Wednesday, April 17, 2019

Anglican Holy Week

A visitor asks a pertinent question:
I've never been to an Anglican or Episcopal service so I know absolutely nothing about the liturgy. But since this is Holy Week, I was wondering what type of liturgies are celebrated. For the RC Holy Thursday ends with exposition of the Eucharist ending at midnight. Obviously, that wouldn't have been possible in the Anglican tradition because the Eucharist is a symbol (I'm assuming).

Do the those worshipping in the Ordinariate that aren't cradle RCers believe that the Eucharist is indeed the Body & Blood of Our Lord?

I've assumed that the Ordinariate is made up of those that are unhappy with the way the Anglican church was going with social issues (women priest, etc)---judgmental of me, I know. If they had believed in the Real Presence wouldn't they have become RC?

I also wonder how confession is done in the Ordinariate. I'm assuming that there can't be a rite from the Anglicans. Do Anglicans confess to their priests?

This goes to the issues at the heart of the Anglican outreach project. For starters, the Episcopalian 1979 Book of Common Prayer, which is available on line, has Proper Liturgies for Special Days that track fairly well with Catholic liturgies. But there are gotchas related to the uncertainties the visitor has as to what Anglicans actually believe.

There's never been an Anglican equivalent of the Baltimore Catechism, and certainly no equivalent of the current CCC, so you won't find any section on the Real Presence or anything like it.
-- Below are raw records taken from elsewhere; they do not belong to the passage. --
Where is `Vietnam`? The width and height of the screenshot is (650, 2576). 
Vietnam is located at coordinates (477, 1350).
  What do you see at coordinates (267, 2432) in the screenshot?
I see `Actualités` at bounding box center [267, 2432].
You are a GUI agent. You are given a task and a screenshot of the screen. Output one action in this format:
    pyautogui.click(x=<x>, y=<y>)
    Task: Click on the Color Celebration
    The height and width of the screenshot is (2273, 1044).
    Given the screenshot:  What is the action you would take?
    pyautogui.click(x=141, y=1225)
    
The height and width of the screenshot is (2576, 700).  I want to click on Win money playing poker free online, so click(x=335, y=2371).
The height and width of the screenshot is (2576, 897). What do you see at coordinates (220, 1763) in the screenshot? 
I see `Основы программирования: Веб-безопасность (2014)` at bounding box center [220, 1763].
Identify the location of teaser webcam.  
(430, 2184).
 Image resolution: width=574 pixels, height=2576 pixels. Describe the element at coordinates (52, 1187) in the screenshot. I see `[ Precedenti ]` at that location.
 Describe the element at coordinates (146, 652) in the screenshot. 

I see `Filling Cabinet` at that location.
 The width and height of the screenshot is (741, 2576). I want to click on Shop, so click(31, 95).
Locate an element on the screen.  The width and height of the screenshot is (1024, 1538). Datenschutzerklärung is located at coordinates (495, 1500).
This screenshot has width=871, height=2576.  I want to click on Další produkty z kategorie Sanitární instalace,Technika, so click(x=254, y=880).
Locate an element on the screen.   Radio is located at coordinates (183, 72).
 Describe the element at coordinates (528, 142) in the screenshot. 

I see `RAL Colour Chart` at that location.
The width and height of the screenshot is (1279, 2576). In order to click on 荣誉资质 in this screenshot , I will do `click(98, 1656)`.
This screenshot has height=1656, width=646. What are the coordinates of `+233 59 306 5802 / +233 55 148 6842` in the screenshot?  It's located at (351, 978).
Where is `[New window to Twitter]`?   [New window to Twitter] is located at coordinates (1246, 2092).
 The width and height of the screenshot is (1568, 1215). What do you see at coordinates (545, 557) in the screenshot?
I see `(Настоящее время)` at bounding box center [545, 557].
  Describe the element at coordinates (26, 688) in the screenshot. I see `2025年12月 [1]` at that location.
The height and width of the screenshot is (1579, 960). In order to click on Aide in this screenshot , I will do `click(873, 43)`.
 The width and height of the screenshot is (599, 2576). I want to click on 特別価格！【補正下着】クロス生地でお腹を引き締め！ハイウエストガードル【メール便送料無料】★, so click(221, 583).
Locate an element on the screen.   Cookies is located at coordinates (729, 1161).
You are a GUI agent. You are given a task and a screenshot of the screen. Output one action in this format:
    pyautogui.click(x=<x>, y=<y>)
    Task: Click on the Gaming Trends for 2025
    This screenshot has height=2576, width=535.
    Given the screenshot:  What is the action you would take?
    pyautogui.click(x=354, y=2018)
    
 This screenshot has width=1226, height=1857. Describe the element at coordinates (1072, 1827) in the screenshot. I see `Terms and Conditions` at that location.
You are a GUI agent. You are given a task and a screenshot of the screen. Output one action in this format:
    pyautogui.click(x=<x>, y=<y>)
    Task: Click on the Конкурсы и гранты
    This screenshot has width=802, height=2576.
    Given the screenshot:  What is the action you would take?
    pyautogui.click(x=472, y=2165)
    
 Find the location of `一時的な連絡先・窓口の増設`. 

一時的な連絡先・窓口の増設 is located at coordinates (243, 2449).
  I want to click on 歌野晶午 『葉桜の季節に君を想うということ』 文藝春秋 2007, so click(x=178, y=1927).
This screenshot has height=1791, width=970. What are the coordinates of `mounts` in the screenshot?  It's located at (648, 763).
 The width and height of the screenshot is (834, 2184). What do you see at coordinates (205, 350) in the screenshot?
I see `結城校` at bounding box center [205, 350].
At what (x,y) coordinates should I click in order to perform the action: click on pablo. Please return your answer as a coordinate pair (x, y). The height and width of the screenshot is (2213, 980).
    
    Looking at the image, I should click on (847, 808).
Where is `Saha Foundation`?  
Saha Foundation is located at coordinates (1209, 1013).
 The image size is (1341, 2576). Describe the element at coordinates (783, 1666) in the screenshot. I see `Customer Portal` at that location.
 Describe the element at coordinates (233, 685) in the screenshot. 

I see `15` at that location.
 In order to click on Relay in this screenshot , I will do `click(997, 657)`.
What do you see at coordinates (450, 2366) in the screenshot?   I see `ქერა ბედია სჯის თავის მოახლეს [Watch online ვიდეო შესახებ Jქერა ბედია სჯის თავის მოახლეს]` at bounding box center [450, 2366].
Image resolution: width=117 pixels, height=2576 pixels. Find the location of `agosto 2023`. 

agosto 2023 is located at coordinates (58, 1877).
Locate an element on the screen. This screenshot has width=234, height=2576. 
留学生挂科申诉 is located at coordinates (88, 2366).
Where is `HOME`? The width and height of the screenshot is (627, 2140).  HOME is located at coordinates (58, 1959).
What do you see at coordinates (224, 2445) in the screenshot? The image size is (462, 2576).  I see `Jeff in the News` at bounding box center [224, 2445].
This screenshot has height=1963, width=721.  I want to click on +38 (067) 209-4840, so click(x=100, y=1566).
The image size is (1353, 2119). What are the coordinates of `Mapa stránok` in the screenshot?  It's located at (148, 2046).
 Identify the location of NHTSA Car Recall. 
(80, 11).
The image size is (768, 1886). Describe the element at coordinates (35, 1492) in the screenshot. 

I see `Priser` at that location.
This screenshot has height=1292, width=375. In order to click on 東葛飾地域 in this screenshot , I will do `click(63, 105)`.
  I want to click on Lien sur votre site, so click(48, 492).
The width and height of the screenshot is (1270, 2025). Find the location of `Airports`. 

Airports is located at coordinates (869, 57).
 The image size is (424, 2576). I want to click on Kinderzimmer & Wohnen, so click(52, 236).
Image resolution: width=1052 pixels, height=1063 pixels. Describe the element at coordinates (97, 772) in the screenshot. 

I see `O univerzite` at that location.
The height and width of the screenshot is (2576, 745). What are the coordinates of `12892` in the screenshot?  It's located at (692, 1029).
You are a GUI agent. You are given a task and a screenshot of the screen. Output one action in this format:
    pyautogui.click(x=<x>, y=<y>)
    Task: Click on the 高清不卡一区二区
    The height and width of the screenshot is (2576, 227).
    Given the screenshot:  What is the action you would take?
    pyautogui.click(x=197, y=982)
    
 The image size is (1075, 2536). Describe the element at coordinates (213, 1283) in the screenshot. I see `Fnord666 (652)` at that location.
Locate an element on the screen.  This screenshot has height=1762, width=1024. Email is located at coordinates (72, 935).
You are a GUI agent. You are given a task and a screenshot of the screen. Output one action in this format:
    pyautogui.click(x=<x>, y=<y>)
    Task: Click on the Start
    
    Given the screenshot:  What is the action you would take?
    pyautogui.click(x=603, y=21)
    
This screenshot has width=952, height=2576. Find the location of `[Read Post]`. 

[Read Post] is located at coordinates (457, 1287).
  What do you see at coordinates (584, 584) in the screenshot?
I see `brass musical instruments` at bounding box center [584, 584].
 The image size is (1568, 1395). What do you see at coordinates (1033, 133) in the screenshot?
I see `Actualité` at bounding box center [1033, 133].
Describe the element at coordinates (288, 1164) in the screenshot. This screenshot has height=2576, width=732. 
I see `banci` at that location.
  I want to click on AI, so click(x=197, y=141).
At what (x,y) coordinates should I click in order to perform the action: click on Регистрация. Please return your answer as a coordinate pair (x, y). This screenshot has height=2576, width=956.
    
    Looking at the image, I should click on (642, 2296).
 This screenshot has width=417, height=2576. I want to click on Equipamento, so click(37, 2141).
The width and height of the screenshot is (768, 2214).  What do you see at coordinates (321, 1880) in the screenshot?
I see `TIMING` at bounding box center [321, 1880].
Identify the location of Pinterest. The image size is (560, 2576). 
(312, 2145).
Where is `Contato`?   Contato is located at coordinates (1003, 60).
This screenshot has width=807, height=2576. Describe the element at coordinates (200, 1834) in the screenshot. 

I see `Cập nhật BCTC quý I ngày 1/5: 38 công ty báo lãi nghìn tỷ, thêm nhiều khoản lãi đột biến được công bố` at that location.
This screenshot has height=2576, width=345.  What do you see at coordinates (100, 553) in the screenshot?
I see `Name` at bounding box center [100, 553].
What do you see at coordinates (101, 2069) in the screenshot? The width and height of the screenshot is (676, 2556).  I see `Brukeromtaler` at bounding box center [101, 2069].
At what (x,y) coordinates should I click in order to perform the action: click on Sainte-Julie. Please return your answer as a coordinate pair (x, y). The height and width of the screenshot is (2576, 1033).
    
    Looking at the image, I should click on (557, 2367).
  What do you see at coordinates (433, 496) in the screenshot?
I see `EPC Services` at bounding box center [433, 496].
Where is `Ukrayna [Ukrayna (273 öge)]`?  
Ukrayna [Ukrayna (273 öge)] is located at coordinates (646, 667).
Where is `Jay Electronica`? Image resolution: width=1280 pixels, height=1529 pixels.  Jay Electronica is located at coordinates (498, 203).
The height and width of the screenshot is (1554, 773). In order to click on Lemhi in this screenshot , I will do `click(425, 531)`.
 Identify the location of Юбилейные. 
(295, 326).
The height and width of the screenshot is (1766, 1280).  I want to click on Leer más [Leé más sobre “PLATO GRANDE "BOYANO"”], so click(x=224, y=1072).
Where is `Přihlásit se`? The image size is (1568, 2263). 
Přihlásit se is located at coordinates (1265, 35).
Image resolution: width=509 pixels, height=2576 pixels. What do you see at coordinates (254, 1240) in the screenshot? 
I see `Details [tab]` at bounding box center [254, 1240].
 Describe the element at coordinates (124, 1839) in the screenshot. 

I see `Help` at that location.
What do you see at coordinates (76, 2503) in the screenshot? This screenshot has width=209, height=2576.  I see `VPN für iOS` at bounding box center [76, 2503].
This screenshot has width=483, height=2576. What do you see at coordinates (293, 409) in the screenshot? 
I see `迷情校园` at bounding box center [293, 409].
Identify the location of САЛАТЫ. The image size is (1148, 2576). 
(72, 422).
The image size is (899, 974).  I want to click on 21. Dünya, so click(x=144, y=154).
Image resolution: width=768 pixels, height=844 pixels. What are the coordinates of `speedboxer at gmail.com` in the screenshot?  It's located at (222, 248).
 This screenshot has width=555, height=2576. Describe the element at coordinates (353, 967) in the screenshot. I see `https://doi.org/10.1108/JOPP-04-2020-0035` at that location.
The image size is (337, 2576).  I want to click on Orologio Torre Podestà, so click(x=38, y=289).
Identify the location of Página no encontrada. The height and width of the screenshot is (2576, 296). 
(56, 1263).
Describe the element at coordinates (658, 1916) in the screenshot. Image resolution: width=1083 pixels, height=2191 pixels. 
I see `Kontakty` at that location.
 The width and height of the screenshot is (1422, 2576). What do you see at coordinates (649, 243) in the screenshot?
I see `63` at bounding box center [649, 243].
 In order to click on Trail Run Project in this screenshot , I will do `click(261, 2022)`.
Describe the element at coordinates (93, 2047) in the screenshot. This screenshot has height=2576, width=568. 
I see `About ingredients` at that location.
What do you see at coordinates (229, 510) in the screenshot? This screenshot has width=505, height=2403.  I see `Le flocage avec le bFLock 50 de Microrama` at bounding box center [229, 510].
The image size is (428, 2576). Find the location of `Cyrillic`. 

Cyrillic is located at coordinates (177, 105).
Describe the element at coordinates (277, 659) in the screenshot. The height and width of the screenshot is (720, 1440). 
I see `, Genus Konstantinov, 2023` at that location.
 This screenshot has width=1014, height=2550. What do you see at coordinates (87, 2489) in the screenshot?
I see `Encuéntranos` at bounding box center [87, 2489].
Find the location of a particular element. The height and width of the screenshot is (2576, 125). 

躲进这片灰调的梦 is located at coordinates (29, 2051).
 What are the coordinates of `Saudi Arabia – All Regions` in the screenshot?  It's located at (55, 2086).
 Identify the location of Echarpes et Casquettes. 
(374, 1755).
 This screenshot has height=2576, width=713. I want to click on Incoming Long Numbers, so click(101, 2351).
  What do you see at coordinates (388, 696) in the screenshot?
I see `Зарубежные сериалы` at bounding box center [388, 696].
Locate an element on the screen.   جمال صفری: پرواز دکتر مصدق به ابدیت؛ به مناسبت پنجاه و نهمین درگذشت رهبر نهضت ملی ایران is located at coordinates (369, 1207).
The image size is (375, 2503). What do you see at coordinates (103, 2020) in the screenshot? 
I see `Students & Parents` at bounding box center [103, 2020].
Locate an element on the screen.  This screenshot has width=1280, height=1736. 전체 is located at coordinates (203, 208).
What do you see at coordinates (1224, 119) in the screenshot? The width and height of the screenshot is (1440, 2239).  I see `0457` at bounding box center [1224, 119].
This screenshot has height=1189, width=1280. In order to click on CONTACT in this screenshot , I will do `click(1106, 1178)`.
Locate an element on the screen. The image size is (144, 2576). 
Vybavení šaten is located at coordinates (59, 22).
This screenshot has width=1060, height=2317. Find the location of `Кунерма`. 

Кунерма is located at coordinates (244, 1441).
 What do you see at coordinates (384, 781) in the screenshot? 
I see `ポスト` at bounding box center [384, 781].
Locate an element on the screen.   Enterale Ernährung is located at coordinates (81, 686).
The closest equivalent is the Thirty-Nine Articles of Religion of the Church of England. I find the Wikipedia entry overdetailed while missing certain important points, but it's convenient.

[U]pon the coronation of Elizabeth I and the re-establishment of the Church of England as separate from the Roman Catholic Church, the Thirty-nine Articles of Religion were initiated by the Convocation of 1563, under the direction of Matthew Parker, the Archbishop of Canterbury. The articles pulled back from some of the more extreme Calvinist thinking and created the peculiar English reformed doctrine.

The Thirty-nine Articles were finalised in 1571, and incorporated into the Book of Common Prayer.

The spelling makes it plain that this is a Church of England perspective. The 1979 TEC Book of Common Prayer removed the Articles from the main body of the book and placed them (with the Athanasian Creed) into a new section called "Historical Documents of the Church". This is probably a realistic reflection of historical developments. Several of the Articles that cover the sacraments are in fact radically anti-Catholic. For instance:
XXV. Of the Sacraments.

. . . The Sacraments were not ordained of Christ to be gazed upon, or to be carried about, but that we should duly use them. . . .

XXVIII. Of the Lord's Supper.

. . . Transubstantiation (or the change of the substance of Bread and Wine) in the Supper of the Lord, cannot be proved by Holy Writ; but is repugnant to the plain words of Scripture, overthroweth the nature of a Sacrament, and hath given occasion to many superstitions. . . .

However, these views were never more than loosely enforced, primarily via the Test Acts, which denied public office to non-Anglicans until they were repealed in 1828. On one hand, for the US BCP to place them among "historical documents of the Church" indicates that they are doctrinally now a dead letter -- except for low-church Anglicans, who frequently cite the Articles as continuing to define the divide between low-church and high-church.

But this leaves open the question of whether high-church Anglicans actually endorse the Catholic view of the Real Presence. The 1979 BCP contains this rubric in the Maundy Thursday liturgy:

Where it is desired to administer Holy Communion from the reserved Sacrament on Good Friday, the Sacrament for that purpose is consecrated at this service.
Reserving the Sacrament at all would be a violation of the Articles, but it's provided for here, "where it is desired", which allows parishes that object not to do it. But even if the celebrant does it, what does that mean? Even high-church Episcopalians may simply feel this is wonderfully quaint, along with the foot washing and such, and not pay much mind to the Real Presence. In fact, they'd almost certainly regard anyone who asked them about the issue too closely as gauche.

So the preference is one of style, and that makes it a very close cousin to wearing chapel veils at Catholic mass -- a form of supererogation for Episcopalians, for whom belief in the Real Presence is purely optional, and traddy Catholics, for whom chapel veils are never actually required, notwithstanding having baskets in back for everyone to take one suggests that, at least at that parish, they're compulsory.

The difficulty with Anglicanism is this accretion of vague belief, the sense that everything is optional, and that it's primarily a matter of style. On one hand, Anglicans themselves see Catholicism is basically foreign to this view, and they've stayed away from Anglicanorum coetibus. On the other, the focus on ostentatious style over substance has apparently had its own appeal to the traddies.

Regarding confession, while Anglicanism does recognize all seven Catholic sacraments, confession is seldom practiced, and very few Episcopalian naves have confessionals. An Episcopalian priest would have no training, either in moral theology or practical advice, on how to do the sacrament. This is only one reason I would never go near an ordinariate parish.